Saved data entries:

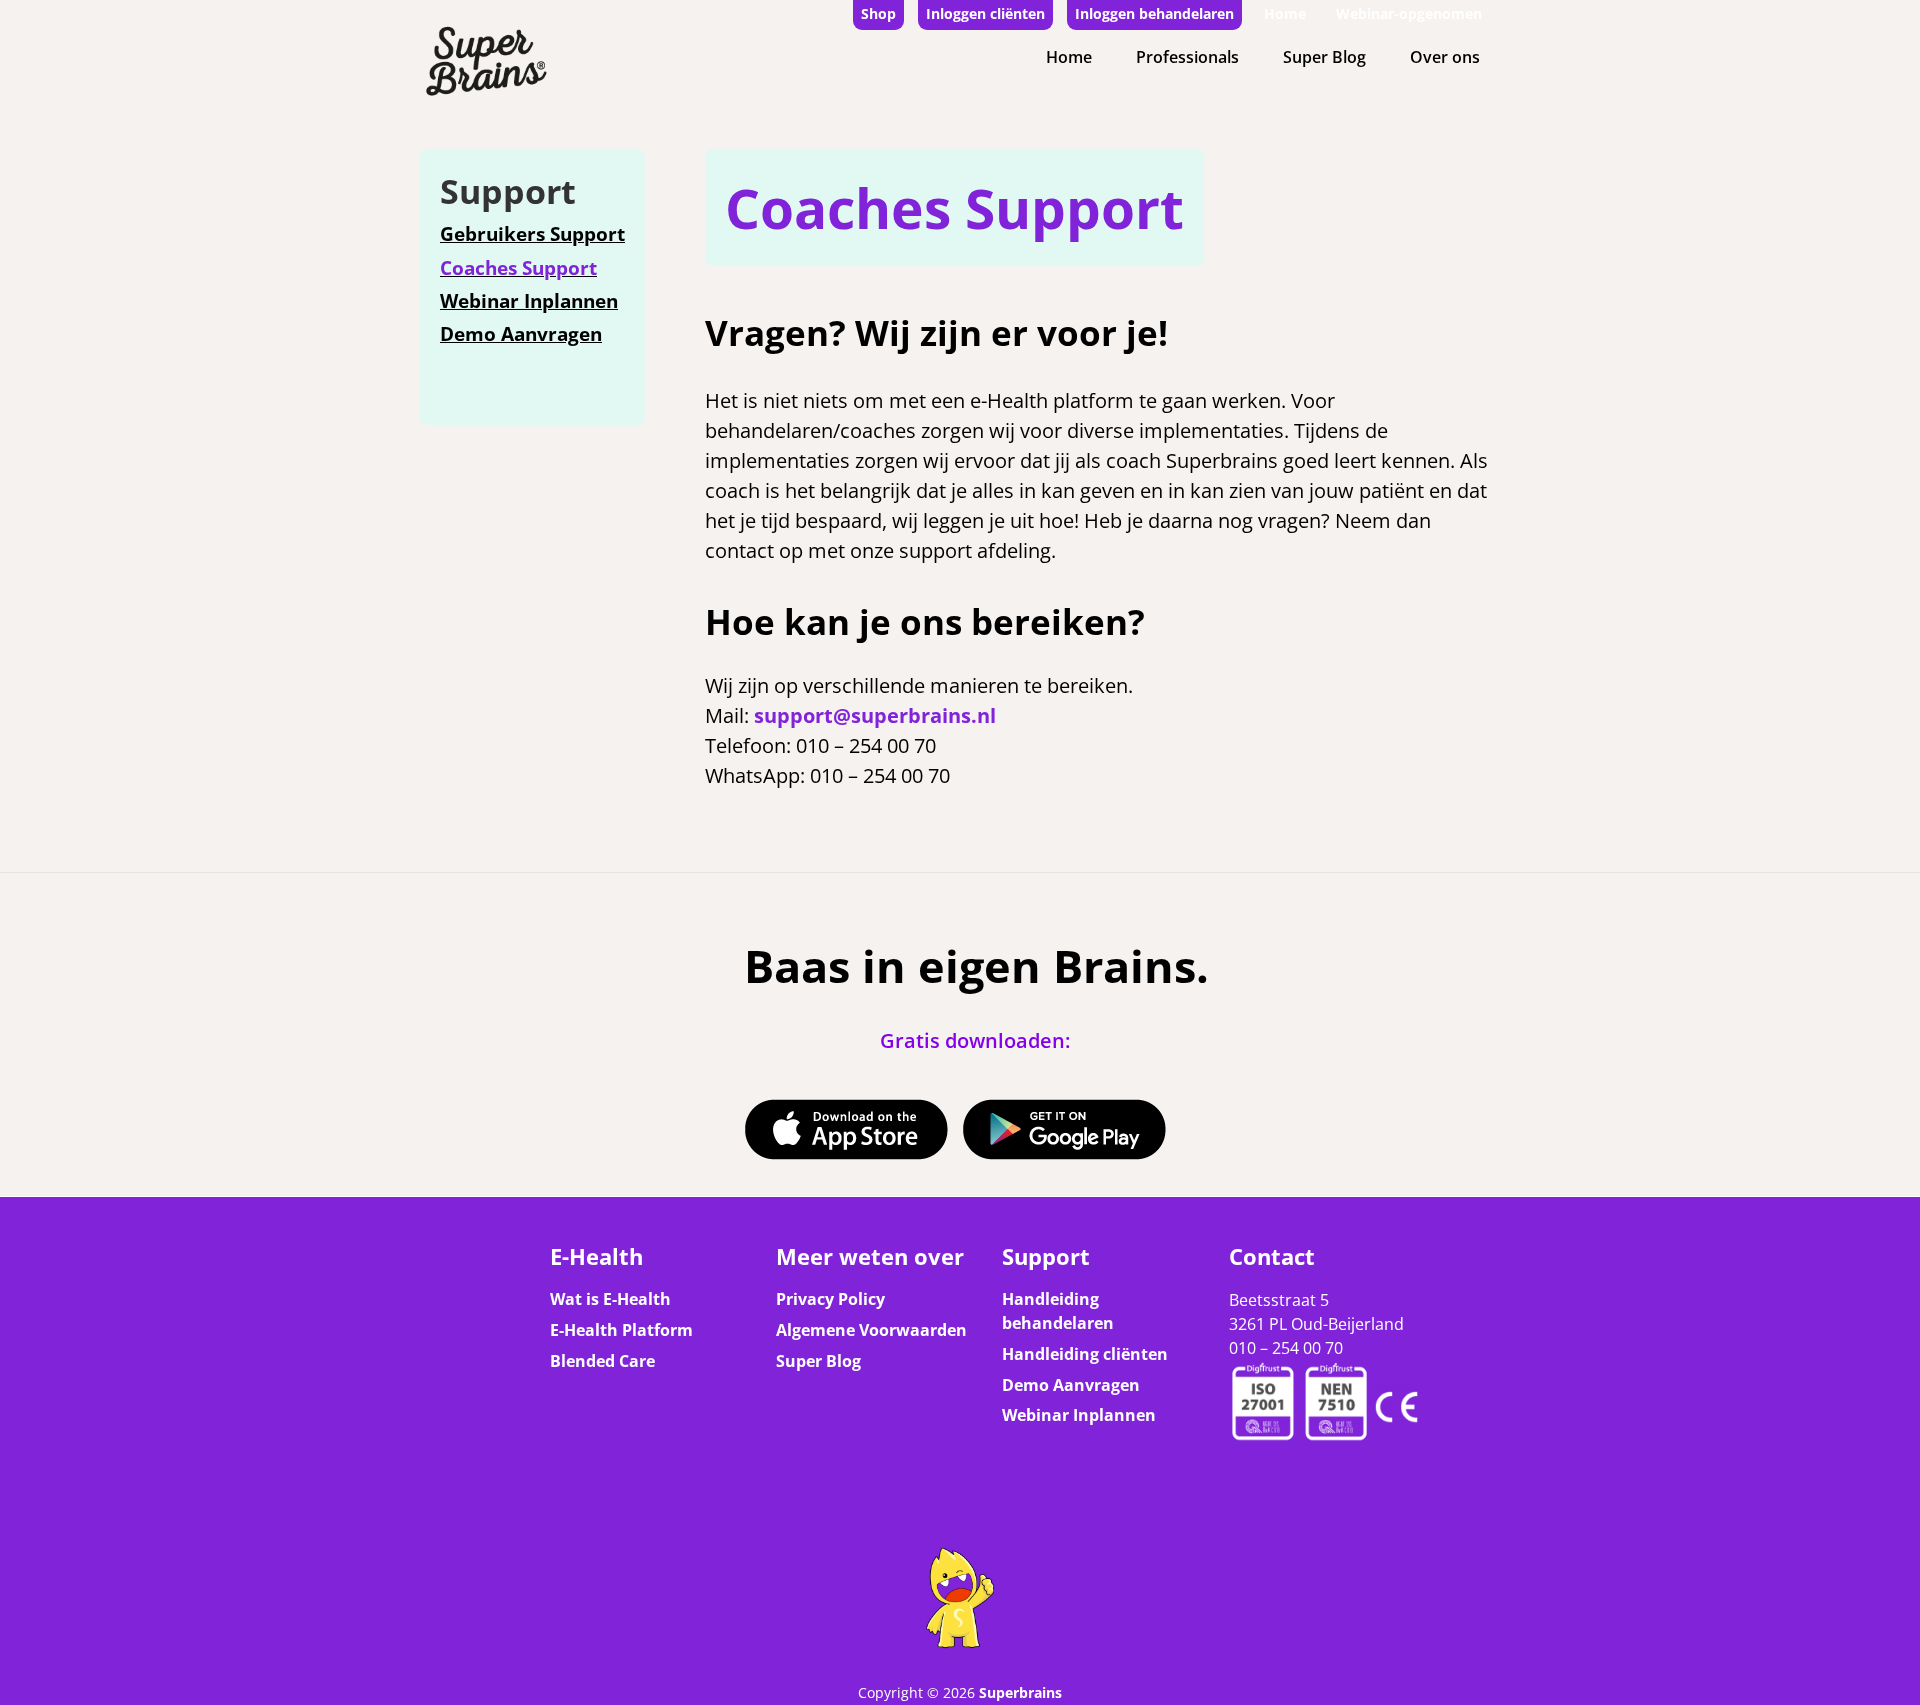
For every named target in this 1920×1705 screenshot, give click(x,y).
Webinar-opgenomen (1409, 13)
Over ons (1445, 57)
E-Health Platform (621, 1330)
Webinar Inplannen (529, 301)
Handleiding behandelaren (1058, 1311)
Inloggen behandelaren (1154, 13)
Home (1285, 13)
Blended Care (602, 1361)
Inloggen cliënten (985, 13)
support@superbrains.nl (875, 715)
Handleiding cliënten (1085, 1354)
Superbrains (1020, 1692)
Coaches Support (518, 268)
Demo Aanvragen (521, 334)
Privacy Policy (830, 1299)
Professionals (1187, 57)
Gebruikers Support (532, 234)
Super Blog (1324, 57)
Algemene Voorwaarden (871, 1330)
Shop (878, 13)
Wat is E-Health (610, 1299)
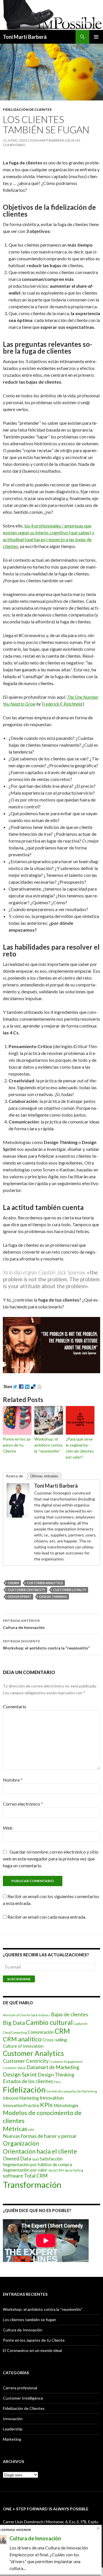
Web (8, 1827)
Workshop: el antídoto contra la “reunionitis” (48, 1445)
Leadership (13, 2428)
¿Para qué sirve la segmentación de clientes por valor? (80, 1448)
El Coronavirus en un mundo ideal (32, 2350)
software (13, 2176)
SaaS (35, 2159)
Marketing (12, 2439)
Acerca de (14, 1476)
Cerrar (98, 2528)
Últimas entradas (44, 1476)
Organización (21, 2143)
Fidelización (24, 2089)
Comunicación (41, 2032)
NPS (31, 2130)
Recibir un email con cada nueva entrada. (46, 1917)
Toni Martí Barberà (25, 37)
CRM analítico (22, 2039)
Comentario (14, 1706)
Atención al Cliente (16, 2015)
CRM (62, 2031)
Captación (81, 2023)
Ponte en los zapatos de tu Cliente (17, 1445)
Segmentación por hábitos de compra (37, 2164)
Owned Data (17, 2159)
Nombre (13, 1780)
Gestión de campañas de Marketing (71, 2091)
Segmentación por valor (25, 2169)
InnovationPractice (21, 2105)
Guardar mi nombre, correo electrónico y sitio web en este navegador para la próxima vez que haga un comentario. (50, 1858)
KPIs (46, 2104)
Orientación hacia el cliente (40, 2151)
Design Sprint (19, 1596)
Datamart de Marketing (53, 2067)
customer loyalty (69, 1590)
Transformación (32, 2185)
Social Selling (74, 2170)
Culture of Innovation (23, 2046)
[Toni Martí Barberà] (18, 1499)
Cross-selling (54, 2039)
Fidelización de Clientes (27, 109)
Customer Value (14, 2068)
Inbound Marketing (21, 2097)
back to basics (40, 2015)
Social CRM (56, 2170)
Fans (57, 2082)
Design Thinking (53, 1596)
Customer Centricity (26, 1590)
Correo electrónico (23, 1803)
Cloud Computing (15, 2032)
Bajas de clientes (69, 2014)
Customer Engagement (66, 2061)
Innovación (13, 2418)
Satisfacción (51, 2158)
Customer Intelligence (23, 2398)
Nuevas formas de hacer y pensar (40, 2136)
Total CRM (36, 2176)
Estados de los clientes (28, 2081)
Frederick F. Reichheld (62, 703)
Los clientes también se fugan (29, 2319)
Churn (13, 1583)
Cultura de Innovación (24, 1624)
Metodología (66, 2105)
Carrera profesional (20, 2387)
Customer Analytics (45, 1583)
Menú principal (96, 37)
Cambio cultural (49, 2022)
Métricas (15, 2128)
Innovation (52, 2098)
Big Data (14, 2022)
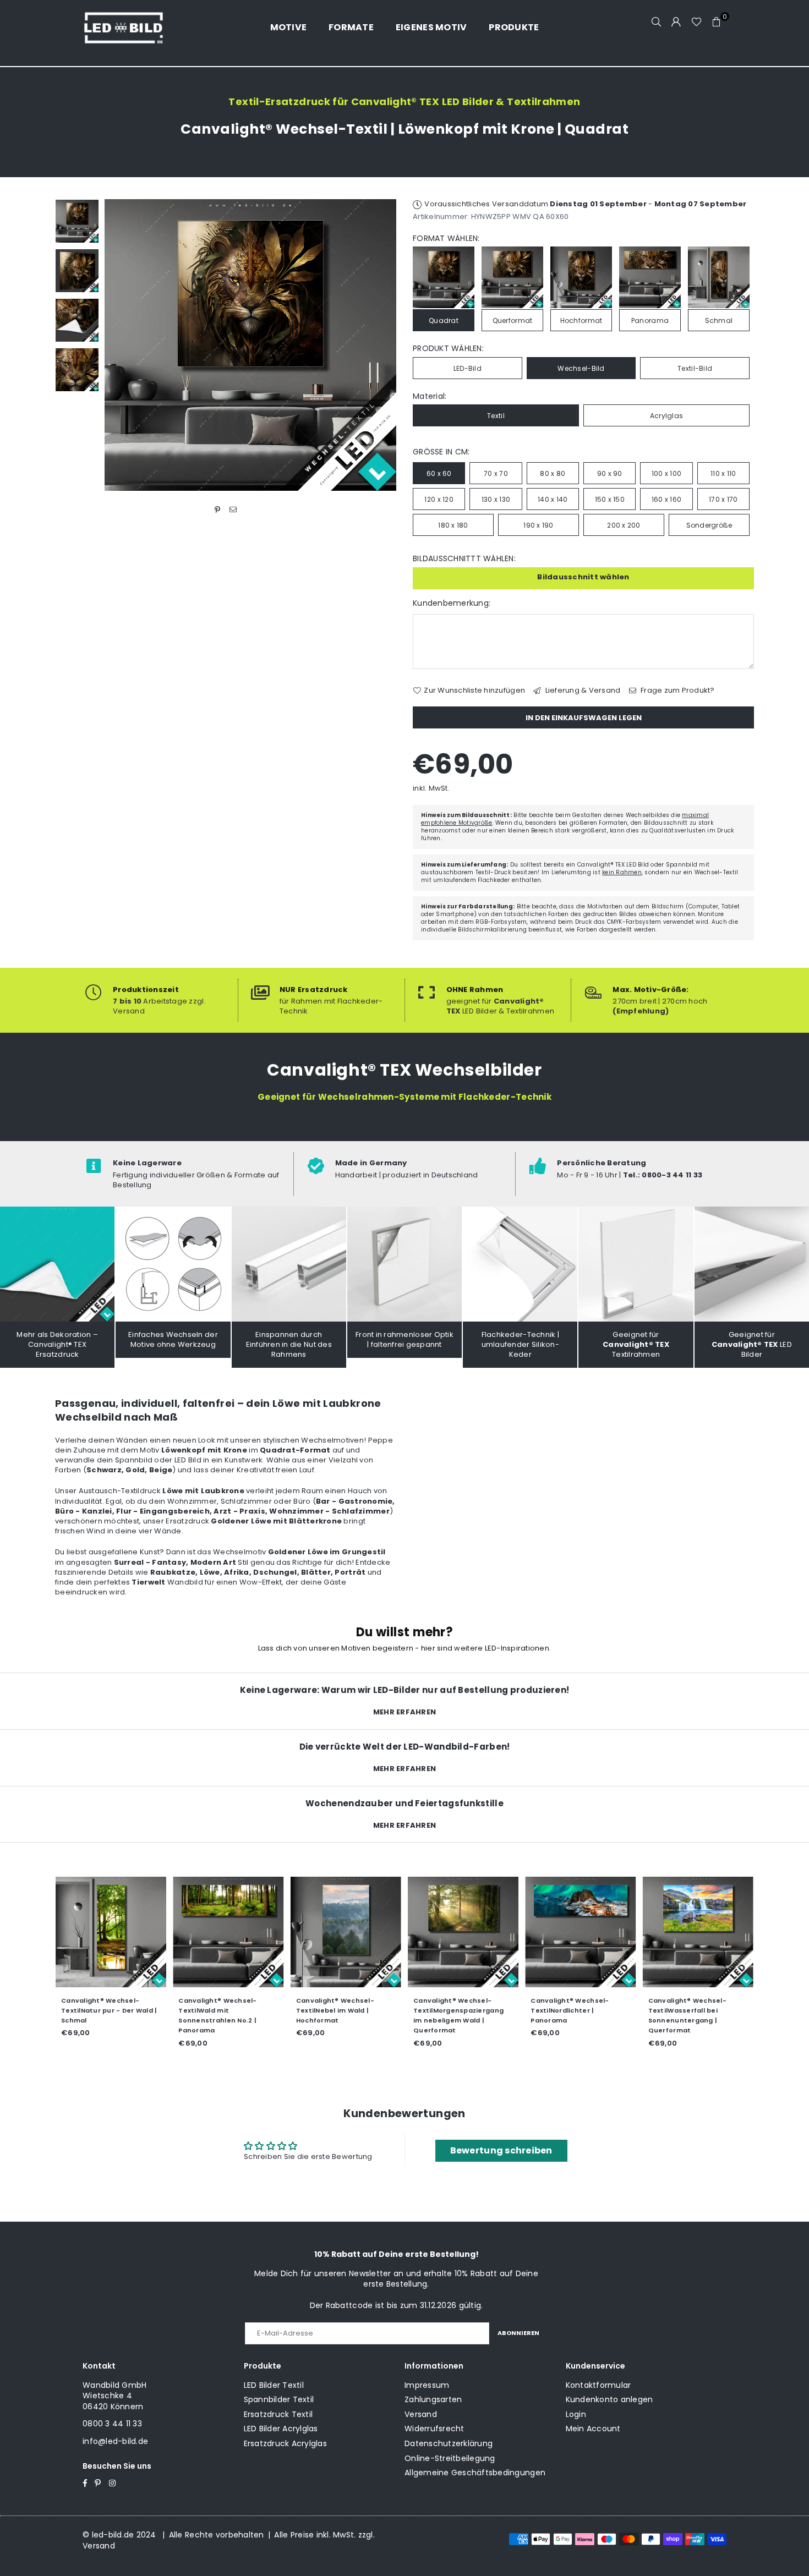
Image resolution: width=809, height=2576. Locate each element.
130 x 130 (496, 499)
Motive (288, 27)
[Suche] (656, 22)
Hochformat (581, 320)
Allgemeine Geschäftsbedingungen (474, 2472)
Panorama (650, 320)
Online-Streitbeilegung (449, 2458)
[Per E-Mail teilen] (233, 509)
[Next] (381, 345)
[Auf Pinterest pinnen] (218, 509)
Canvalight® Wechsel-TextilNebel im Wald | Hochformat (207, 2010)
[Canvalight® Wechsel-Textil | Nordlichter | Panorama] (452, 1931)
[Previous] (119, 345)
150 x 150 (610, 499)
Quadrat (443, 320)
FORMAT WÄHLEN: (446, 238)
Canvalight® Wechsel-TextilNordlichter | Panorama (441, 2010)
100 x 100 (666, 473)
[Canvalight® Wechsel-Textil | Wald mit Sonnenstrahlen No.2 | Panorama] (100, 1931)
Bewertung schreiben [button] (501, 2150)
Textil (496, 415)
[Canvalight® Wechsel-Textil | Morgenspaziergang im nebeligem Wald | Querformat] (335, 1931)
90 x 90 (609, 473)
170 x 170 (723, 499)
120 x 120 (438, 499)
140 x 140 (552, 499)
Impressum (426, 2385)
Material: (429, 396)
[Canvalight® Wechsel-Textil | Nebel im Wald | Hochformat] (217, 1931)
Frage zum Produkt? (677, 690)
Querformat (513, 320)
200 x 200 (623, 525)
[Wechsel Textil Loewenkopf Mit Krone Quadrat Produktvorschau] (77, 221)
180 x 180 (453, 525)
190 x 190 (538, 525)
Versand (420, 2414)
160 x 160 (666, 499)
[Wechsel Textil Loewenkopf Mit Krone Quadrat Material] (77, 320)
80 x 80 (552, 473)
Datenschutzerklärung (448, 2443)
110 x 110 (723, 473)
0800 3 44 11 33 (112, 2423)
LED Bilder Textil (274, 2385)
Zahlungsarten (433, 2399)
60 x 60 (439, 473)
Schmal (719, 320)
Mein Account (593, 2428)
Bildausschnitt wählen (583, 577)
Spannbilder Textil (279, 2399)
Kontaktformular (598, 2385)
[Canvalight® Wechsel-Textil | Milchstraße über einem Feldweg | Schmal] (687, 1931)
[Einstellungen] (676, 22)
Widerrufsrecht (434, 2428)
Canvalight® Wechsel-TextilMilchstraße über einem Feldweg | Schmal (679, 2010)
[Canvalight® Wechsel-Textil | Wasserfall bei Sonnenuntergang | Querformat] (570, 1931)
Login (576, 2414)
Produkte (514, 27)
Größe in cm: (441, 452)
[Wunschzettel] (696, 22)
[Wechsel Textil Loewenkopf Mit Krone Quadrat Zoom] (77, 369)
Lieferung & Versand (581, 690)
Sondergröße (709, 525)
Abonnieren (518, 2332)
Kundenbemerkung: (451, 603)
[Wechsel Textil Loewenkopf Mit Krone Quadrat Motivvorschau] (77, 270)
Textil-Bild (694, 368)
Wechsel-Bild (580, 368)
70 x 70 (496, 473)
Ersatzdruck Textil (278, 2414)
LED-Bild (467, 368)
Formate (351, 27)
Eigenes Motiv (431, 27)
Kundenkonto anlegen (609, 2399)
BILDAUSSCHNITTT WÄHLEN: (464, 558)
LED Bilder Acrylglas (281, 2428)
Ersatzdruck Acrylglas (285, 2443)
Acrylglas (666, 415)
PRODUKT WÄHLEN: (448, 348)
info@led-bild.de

* **Try it**
Nothing but the lines above from the one containing "[Einstellungen] (676, 22)" through the one containing "Kundenbemerkung: (451, 603)" should appear in the answer, each repeated exactly.

* **Exercise output**
[Einstellungen] (676, 22)
Widerrufsrecht (434, 2428)
Canvalight® Wechsel-TextilMilchstraße über einem Feldweg | Schmal (679, 2010)
[Canvalight® Wechsel-Textil | Wasserfall bei Sonnenuntergang | Querformat] (570, 1931)
Login (576, 2414)
Produkte (514, 27)
Größe in cm: (441, 452)
[Wunschzettel] (696, 22)
[Wechsel Textil Loewenkopf Mit Krone Quadrat Zoom] (77, 369)
Lieferung & Versand (581, 690)
Sondergröße (709, 525)
Abonnieren (518, 2332)
Kundenbemerkung: (451, 603)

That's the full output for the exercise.